Words on “Infrared Lights”
To keep things pretty simple: when talking about Infrared light, there are five families:
- Near Infrared “NIR”
- Short Infrared “SIR”
- Medium Infrared “MIR”
- Long Infrared “LIR”
- Far Infrared “FIR”
As shown and explained in the CLiR Mastery Course Module 1, digital infrared photography is focused (no pun intended) on the Near Infrared section. Typically, starting at around 700 nm, up to 1000 nm (or 1 millionth meter) where the Silicon Sensor limit is defined by its conception and design.
This NiR section is what we’re interested in.
As humans, this range of Light is completely invisible for us. Capturing invisible light and shooting Infrared, or Near Infrared I should say, will open so many doors to see our surroundings in a completely new way!
INFRARED FUN FACTS
Some inks are invisible when shot in Infrared, especially when using an almost “Infrared only” filter such as the 830nm filter.

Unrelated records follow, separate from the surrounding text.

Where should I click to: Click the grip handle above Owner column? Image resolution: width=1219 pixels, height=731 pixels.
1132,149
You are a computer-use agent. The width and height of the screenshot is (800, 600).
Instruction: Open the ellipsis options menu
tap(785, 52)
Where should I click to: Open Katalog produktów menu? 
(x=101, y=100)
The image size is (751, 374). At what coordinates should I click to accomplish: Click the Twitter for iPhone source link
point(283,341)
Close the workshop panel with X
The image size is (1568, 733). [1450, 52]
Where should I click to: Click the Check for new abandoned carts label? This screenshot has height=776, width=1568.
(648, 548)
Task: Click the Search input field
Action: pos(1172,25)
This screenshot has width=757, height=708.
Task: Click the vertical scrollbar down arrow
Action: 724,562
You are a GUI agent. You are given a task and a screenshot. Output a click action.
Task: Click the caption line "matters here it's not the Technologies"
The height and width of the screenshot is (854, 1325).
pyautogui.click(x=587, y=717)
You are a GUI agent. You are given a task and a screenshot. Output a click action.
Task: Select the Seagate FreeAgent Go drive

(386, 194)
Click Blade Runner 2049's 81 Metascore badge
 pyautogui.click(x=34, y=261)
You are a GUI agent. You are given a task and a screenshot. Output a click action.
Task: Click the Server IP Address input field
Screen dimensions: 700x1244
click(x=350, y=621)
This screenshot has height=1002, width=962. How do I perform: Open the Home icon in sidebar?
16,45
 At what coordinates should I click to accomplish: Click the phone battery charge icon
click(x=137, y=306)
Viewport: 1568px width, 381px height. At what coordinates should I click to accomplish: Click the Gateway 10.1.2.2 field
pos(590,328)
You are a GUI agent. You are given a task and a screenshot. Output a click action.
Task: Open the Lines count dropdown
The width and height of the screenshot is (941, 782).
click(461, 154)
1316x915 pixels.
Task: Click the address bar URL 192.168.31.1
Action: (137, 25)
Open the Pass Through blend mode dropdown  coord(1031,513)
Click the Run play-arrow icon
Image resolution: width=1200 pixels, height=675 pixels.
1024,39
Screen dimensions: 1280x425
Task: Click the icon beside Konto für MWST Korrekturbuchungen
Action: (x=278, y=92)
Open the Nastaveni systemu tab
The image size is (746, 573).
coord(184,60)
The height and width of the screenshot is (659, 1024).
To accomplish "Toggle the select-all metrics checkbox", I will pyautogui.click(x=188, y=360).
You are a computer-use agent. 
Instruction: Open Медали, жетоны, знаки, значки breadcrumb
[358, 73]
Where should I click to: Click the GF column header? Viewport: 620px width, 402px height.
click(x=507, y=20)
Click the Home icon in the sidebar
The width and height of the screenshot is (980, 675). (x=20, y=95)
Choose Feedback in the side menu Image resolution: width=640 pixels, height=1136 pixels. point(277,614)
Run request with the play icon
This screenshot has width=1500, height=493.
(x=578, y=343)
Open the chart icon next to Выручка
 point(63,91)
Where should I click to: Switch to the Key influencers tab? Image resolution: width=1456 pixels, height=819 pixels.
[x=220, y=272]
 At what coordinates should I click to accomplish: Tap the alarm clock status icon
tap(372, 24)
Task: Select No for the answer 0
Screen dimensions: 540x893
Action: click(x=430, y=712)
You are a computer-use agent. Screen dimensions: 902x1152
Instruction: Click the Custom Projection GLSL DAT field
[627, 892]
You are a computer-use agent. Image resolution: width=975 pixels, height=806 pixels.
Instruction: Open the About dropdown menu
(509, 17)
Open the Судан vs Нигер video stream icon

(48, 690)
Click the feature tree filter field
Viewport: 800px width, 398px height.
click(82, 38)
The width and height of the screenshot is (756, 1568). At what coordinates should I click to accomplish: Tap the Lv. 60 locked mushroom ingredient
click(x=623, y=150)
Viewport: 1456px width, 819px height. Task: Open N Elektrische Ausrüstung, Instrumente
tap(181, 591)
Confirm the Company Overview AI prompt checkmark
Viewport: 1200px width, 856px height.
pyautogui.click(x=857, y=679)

Paint and pigments, when shoot with infrared filters, shows and reveal things we cannot see! This Moroccan ashtray looks completely different. In visible light, it looks really dark, almost black. Under the same lighting conditions (sun), using a 590nm filter on my full spectrum camera reveals more details in the paintings and colors. When using a 830nm infrared filter, you can see even more painting details. Shooting with infrared filters is still used for forensic enquiries and forgery detection!
Pretty cool, huh?
Well that’s just a tiny snowflake on the tip of a giant iceberg
Through a series of posts here in the CLiR Blog, I hope to take you through the unique world of Infrared Digital Photography.